Sexism custom classifier is implemented to detect sexism automatically in the field of natural language processing. In this work, the dataset from Samory et al. (2020) was used to train three models on top of four different feature sets (both individual and combinations). The aim of the experiments is to answer two research questions:
- What is the informativeness of different feature sets on the sexism detection task?
- What are the improvements on the sexism classifiers’ performance when different feature sets are introduced?
- Sentiment : The sentiment intensity provided by VADER sentiment analysis method.
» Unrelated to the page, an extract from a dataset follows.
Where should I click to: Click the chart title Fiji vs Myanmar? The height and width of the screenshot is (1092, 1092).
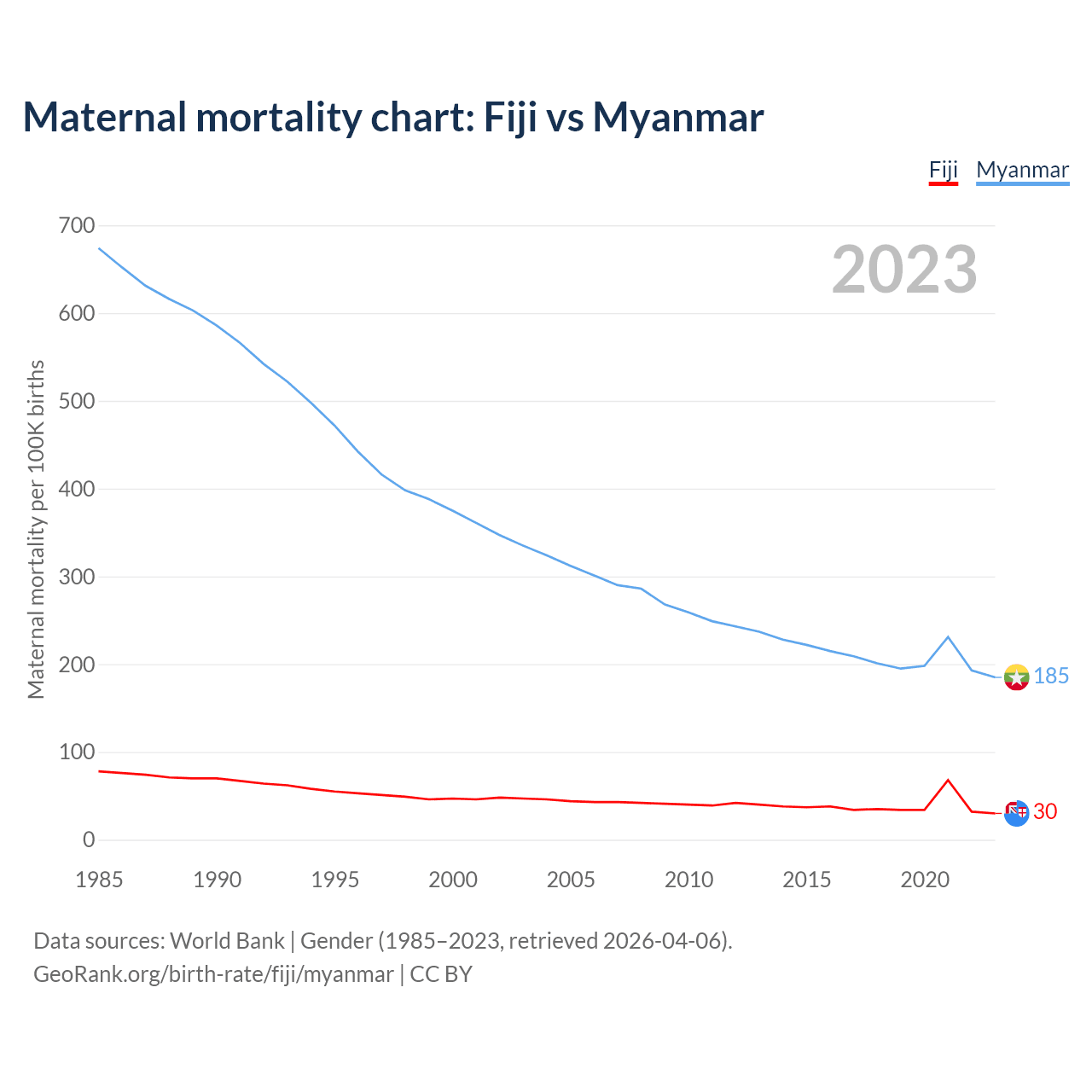(392, 117)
- Word N-grams : Term Frequency/Inverse Frequency (TF-IDF) weights of word n-grams proviided by scikit-learn.
- Type Dependency : The type dependency relationships provided by Stanford Parser. The parser can be dowloaded from here.
- Document Embeddings : The document embeddings provided by BERT language representation model.
- Logistic Regression
- Convolutional Neural Network
- Support Vector Machine
This example code trains Logistic Regression on top of sentiment and uni-gram features. To replicate the results, run the scripts in the 'experiments/scripts.txt'
export PARAMS_FILE='experiments/params.json'
export HYPERPARAMS_FILE='experiments/hyperparams.json'
python run.py \
--params_file=$PARAMS_FILE \
--hyperparams_file=$HYPERPARAMS_FILE \
This example code obtains the pre-trained BERT embeddings.
export DATA_FILE=/path/data.csv
python run_bert_feature_extraction.py \
--data_file=$DATA_FILE \